• **GIVEN PROBLEM**
Rewrite the material below, replacing each "tab" with "page" and keeping everything else the same. Leave the pictures out of your answer.

[Begin]

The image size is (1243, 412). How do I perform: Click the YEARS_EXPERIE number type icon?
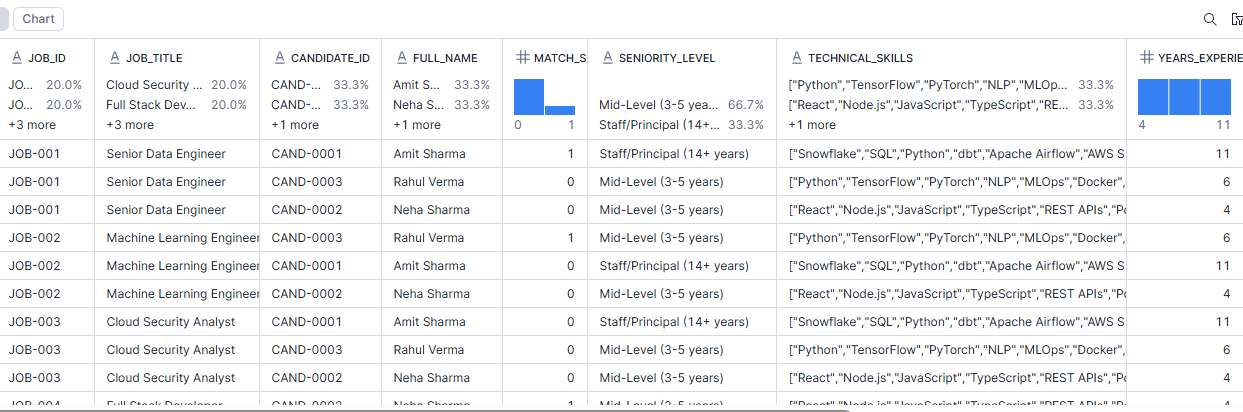pyautogui.click(x=1146, y=58)
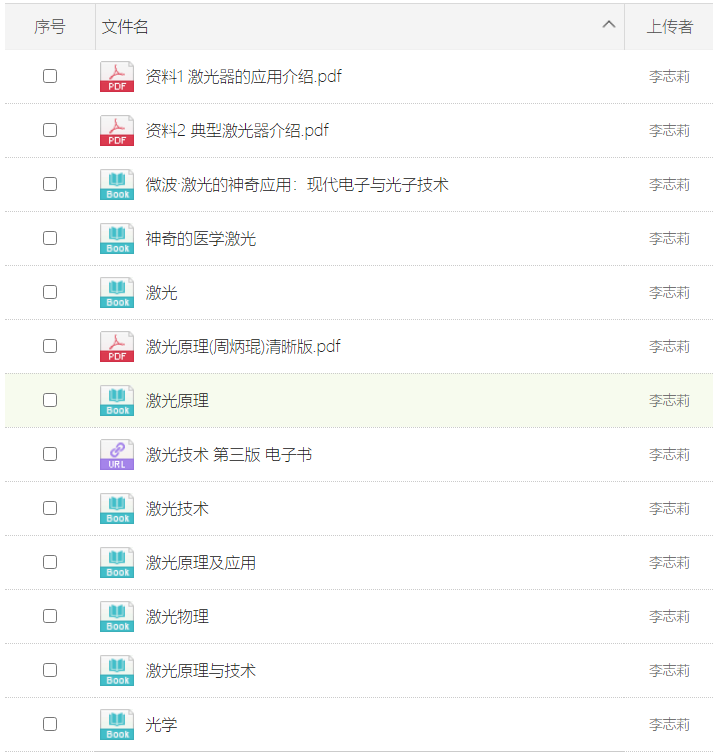Open the file 激光原理及应用
Image resolution: width=713 pixels, height=756 pixels.
[200, 563]
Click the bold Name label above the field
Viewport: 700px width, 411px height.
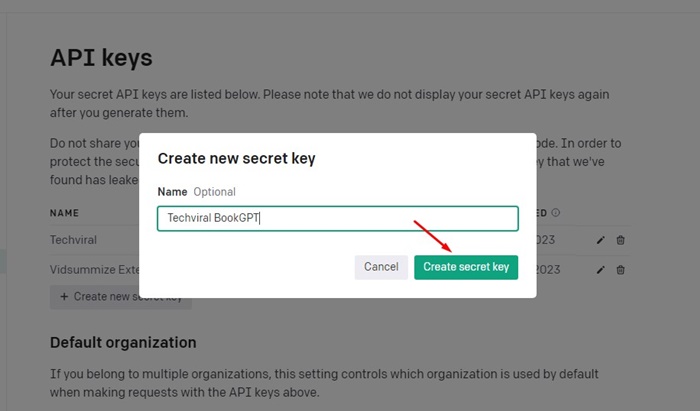pyautogui.click(x=172, y=192)
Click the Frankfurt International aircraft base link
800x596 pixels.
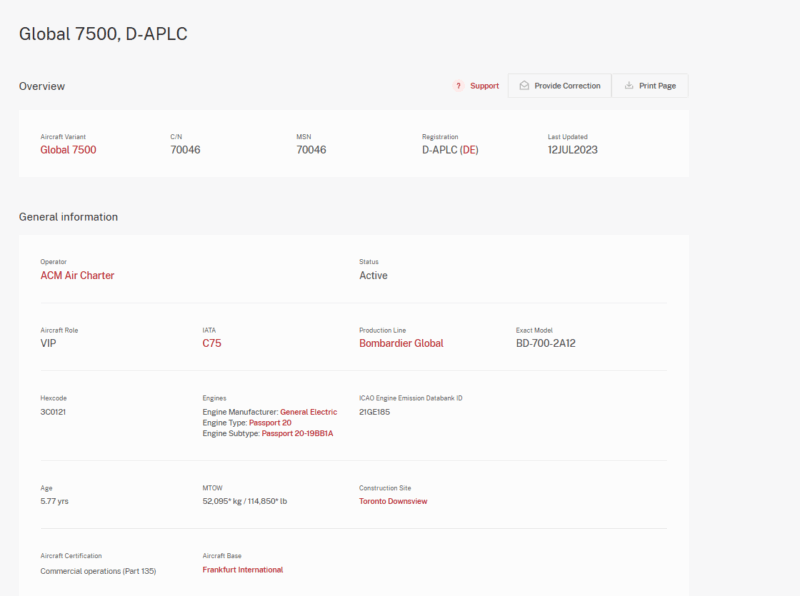pos(242,570)
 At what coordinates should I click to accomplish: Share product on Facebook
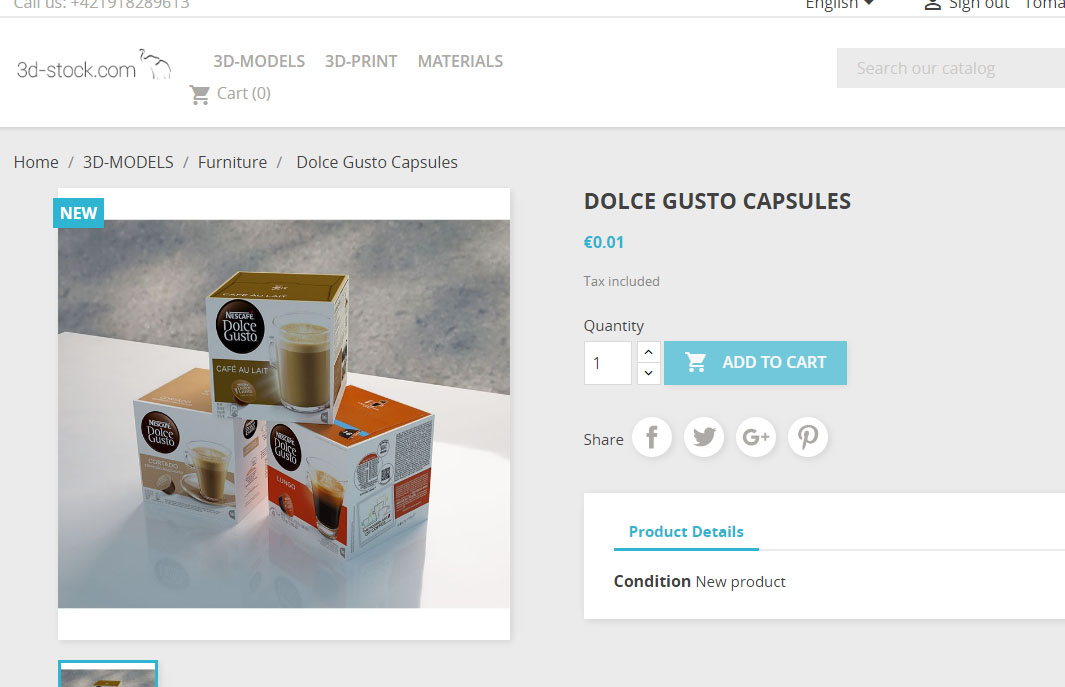coord(651,437)
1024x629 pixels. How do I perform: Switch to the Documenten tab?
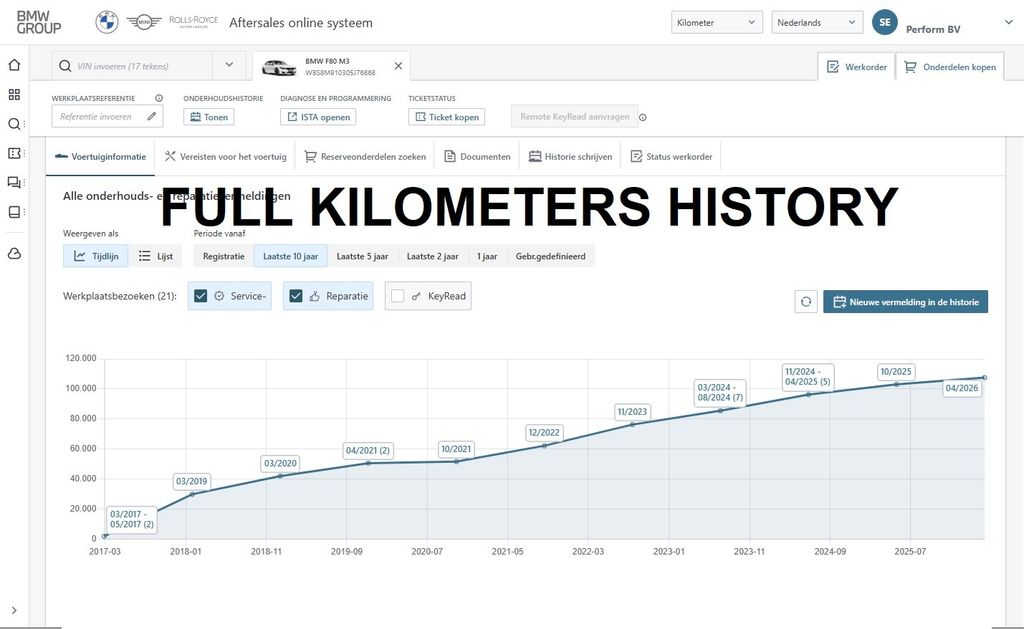[478, 157]
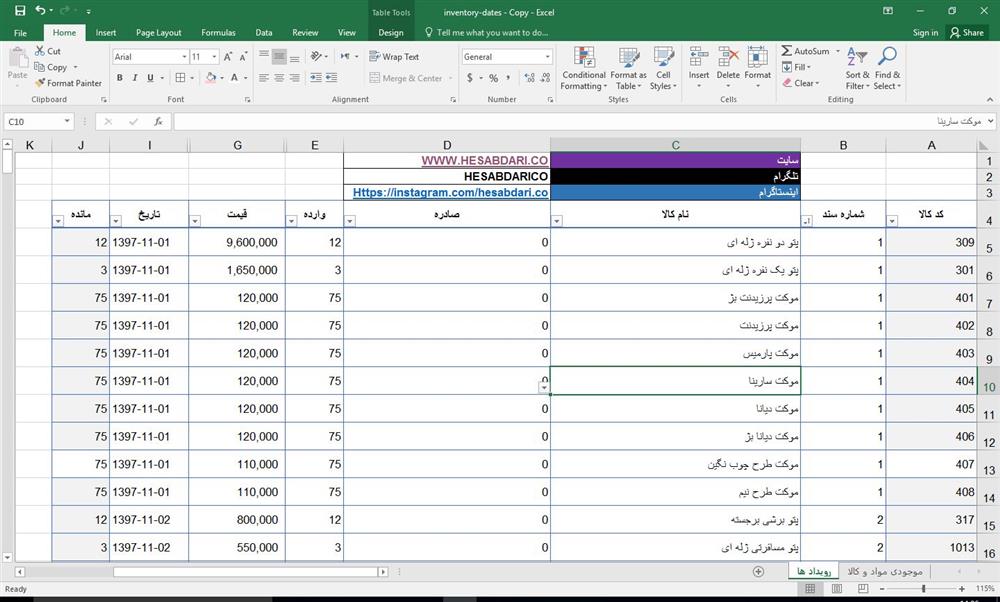This screenshot has width=1000, height=602.
Task: Click the Comma Style number format icon
Action: [x=507, y=76]
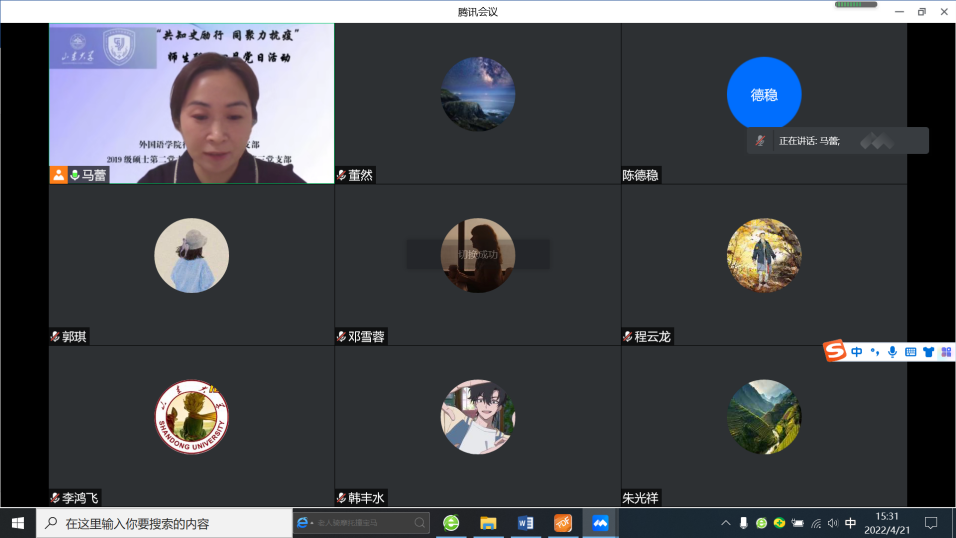Open the Windows Start menu

pyautogui.click(x=18, y=523)
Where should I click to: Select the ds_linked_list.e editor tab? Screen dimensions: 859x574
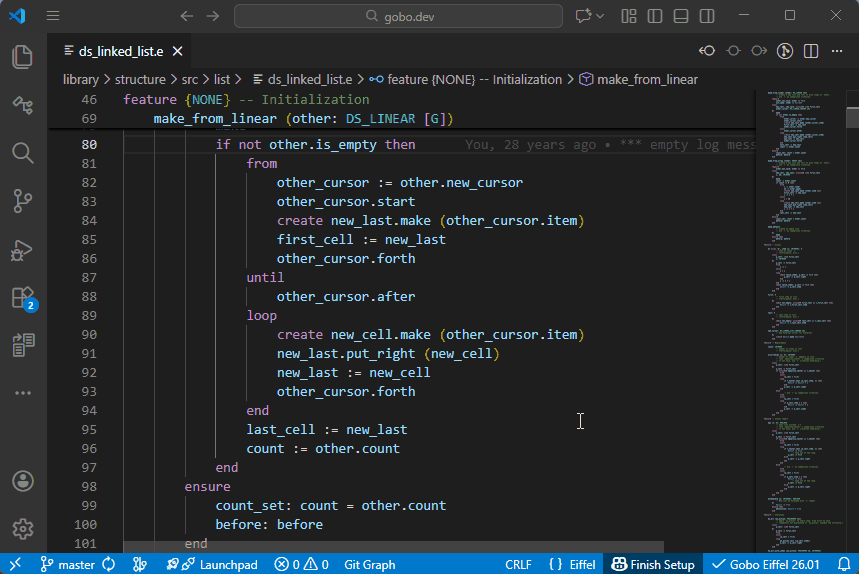tap(115, 51)
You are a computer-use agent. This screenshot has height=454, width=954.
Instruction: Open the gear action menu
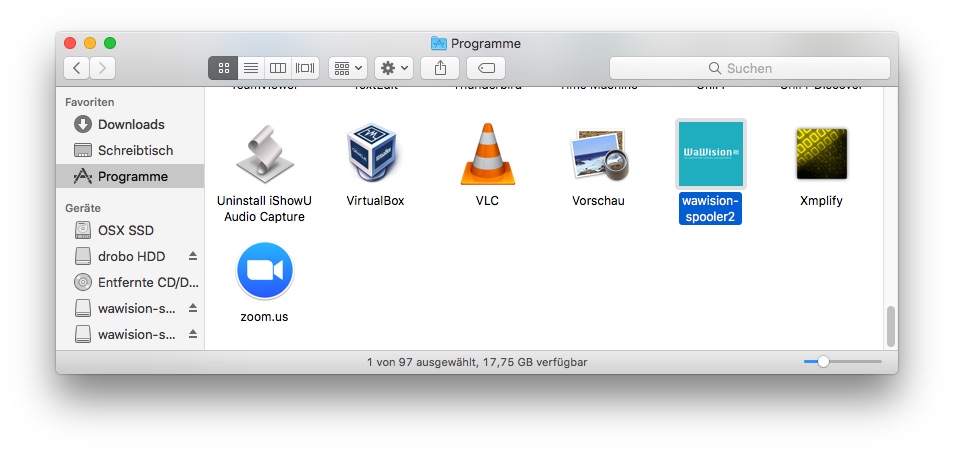[x=394, y=68]
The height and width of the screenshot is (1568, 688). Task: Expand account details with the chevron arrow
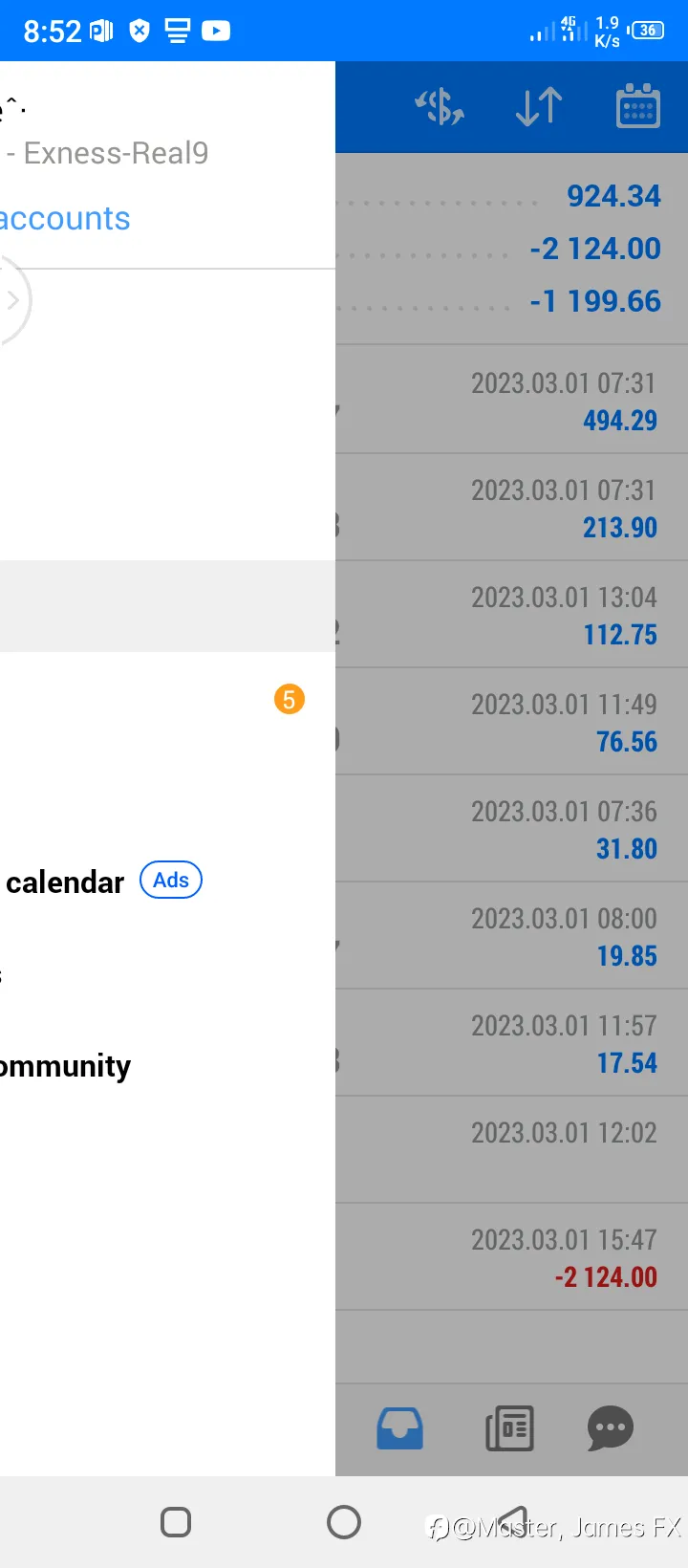(12, 300)
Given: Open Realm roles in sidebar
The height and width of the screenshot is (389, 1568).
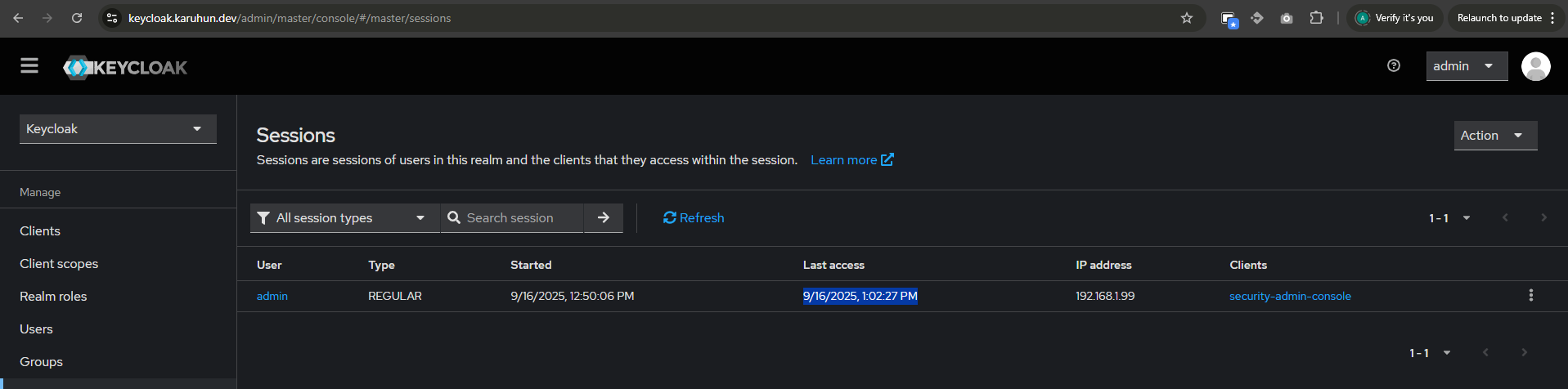Looking at the screenshot, I should coord(53,297).
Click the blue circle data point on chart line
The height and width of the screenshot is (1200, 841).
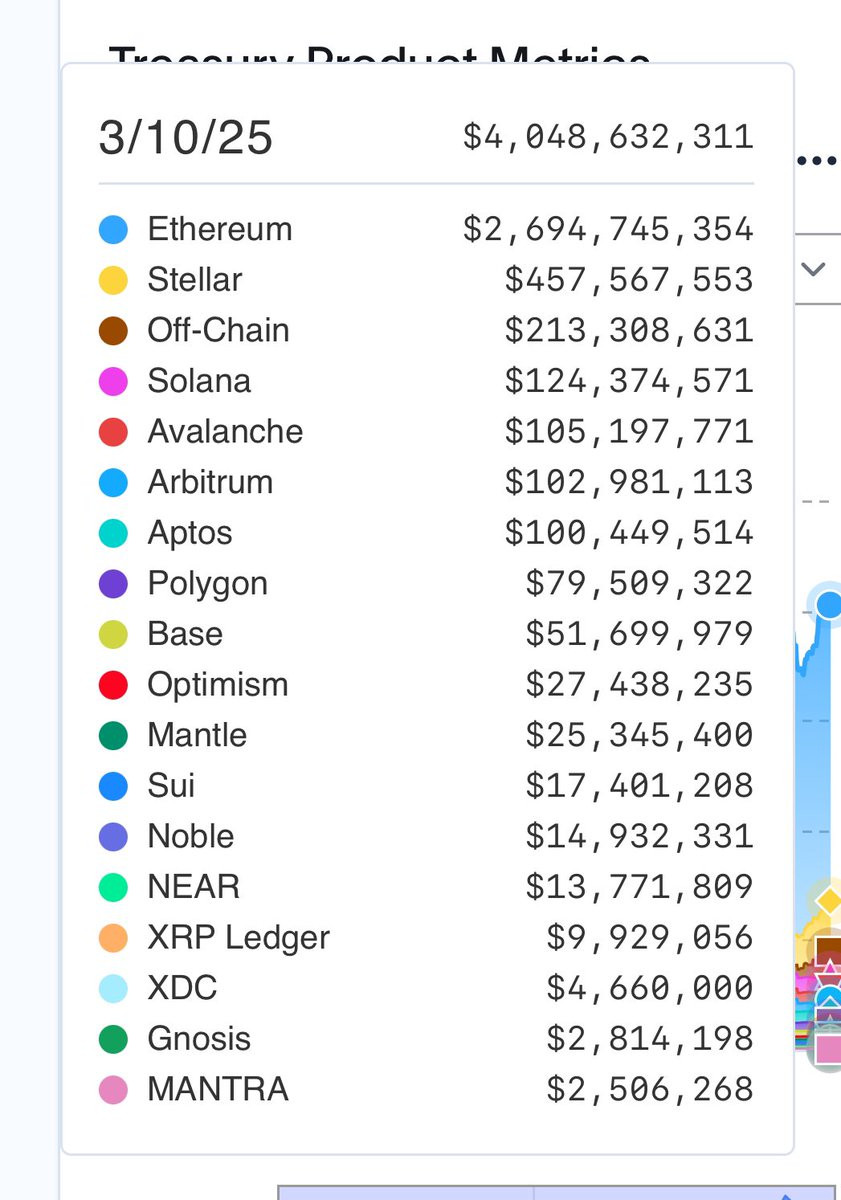pyautogui.click(x=829, y=605)
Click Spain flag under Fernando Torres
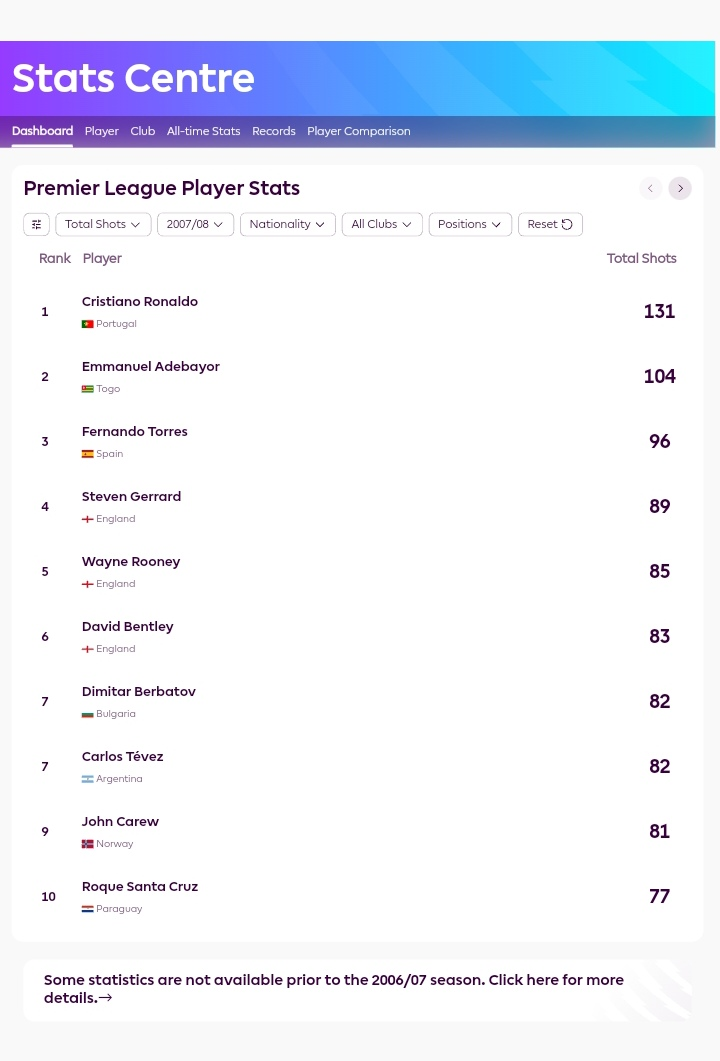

[End]

• **ANSWER TO THE PROBLEM**
The image size is (1243, 412). How do I perform: Click the YEARS_EXPERIE number type icon?
pyautogui.click(x=1146, y=58)
Open the file 激光原理及应用
Image resolution: width=713 pixels, height=756 pixels.
[200, 563]
Click the bold Name label above the field
Viewport: 700px width, 411px height.
pyautogui.click(x=172, y=192)
Click the Frankfurt International aircraft base link
800x596 pixels.
pos(242,570)
 At what coordinates should I click to accomplish: Share product on Facebook
coord(651,437)
1024x629 pixels. How do I perform: Switch to the Documenten page?
[478, 157]
This screenshot has width=1000, height=602.
Task: Click the Comma Style number format icon
Action: [x=507, y=76]
Open the Windows Start menu

pyautogui.click(x=18, y=523)
Where should I click to: Select the ds_linked_list.e editor page? Screen dimensions: 859x574
tap(115, 51)
You are a computer-use agent. This screenshot has height=454, width=954.
Instruction: Open the gear action menu
[x=394, y=68]
The height and width of the screenshot is (1568, 688). Task: Expand account details with the chevron arrow
(12, 300)
Given: Open Realm roles in sidebar
The height and width of the screenshot is (389, 1568).
Looking at the screenshot, I should coord(53,297).
Click the blue circle data point on chart line
The height and width of the screenshot is (1200, 841).
pyautogui.click(x=829, y=605)
Click Spain flag under Fernando Torres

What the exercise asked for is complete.